WHAT TO PRODUCE: Pictures excluded, retype the lines from the one containing "Task: Collapse the Devices and drives group" through the last line of the data below, both included.

*** Opening of AVAILABLE DATA ***

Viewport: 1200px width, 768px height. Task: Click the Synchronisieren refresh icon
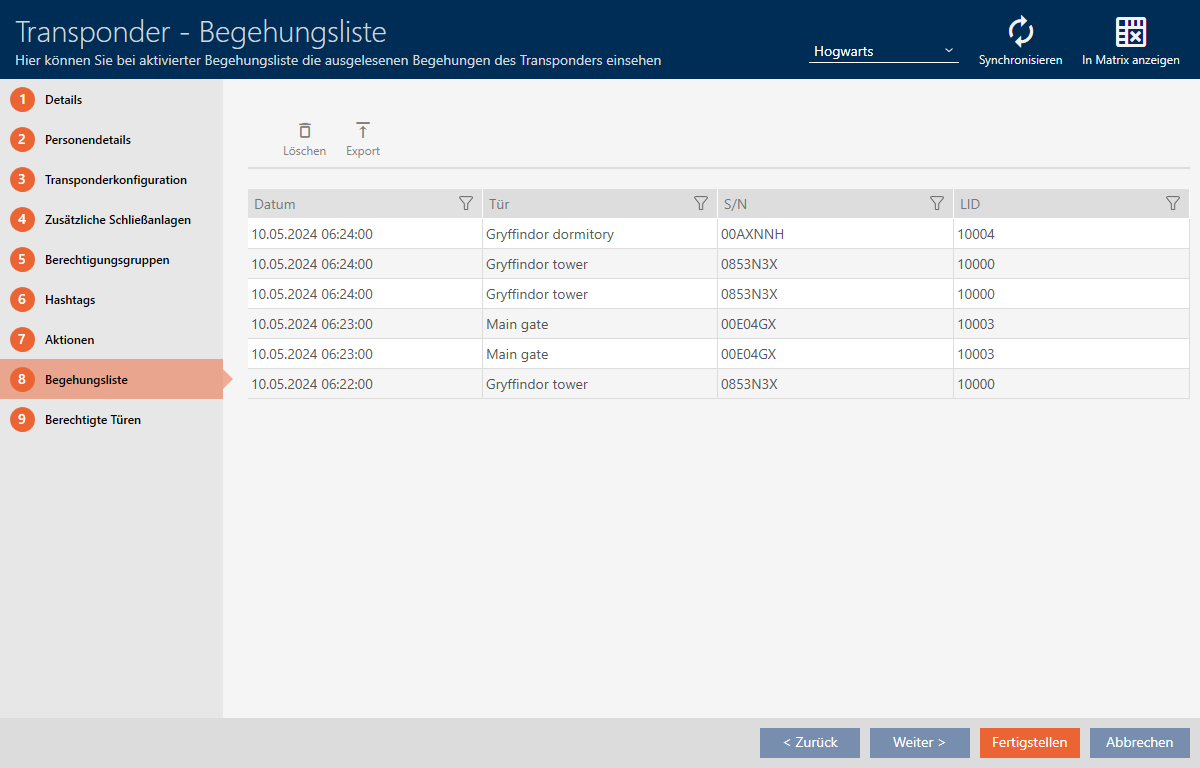(1020, 32)
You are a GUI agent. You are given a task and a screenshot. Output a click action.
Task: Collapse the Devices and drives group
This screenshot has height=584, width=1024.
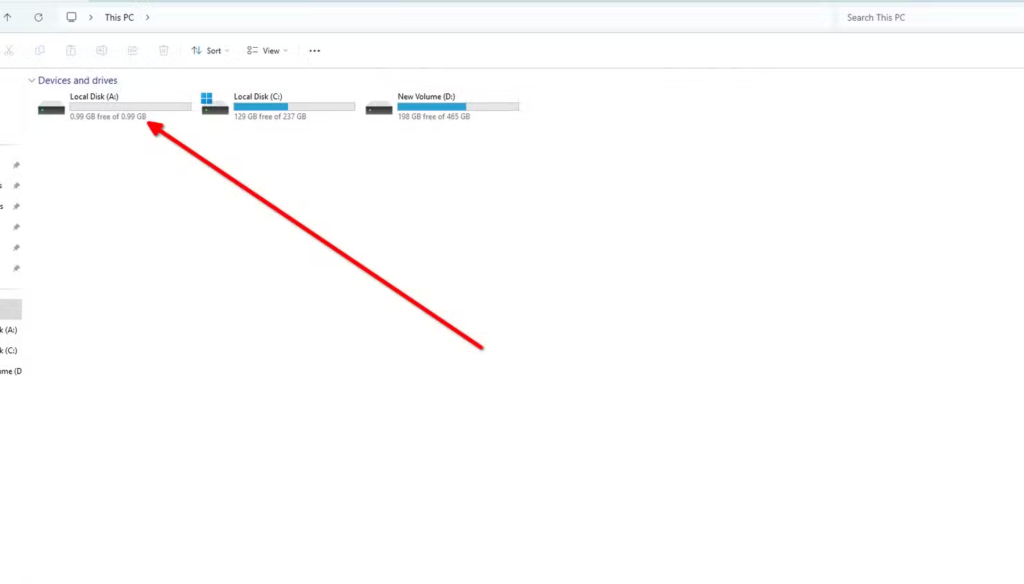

*** Close of AVAILABLE DATA ***

FINAL ANSWER:
Task: Collapse the Devices and drives group
This screenshot has height=584, width=1024.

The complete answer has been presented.